**Records for this exercise**

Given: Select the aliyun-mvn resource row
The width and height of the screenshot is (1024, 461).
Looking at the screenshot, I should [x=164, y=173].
...
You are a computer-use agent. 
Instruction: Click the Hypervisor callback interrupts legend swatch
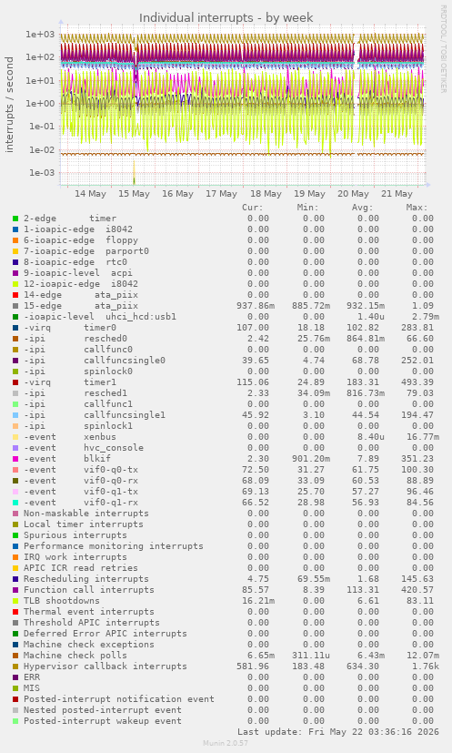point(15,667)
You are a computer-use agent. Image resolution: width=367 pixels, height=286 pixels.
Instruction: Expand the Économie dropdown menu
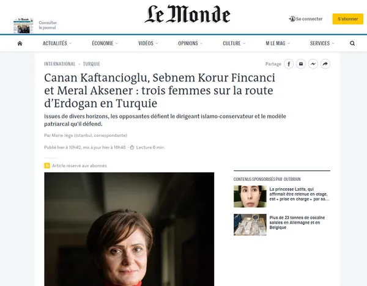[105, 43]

**Task instructions**
Search the preceding listing for "computer", then copy every line that holds it.

**Task answer**
You are a computer-use agent. 
You are a computer-use agent. Image resolution: width=367 pixels, height=286 pixels.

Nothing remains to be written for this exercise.